§ **Problem to solve**:
Look through the lines below, find those with the word "will", and copy them.

### Data supplied

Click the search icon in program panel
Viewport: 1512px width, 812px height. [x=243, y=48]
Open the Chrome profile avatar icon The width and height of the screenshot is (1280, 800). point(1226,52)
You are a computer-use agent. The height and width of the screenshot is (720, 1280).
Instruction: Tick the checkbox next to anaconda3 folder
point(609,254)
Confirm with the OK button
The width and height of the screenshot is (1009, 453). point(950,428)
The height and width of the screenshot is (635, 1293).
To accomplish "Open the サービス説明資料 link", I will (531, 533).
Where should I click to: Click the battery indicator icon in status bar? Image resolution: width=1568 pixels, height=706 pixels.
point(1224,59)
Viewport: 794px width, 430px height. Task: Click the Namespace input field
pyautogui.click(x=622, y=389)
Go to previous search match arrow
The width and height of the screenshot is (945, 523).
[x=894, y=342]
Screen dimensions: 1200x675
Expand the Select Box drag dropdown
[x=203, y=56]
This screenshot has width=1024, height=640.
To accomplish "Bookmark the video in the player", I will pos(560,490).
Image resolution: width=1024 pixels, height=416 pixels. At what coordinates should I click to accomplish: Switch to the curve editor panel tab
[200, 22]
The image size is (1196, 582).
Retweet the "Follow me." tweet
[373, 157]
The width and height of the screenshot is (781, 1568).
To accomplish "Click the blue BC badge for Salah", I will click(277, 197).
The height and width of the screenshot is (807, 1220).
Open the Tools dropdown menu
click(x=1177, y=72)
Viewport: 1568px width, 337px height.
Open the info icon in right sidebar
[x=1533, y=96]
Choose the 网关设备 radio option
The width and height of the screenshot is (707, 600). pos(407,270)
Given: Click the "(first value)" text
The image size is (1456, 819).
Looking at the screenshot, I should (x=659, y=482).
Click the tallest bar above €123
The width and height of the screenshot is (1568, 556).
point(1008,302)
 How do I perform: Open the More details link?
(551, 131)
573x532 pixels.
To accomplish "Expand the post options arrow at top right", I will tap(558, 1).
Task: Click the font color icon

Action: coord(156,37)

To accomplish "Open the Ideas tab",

######

§ **Reply to the task**:
To accomplish "Open the サービス説明資料 link", I will (531, 533).
To accomplish "Bookmark the video in the player", I will pos(560,490).
To accomplish "Click the blue BC badge for Salah", I will click(277, 197).
To accomplish "Expand the post options arrow at top right", I will tap(558, 1).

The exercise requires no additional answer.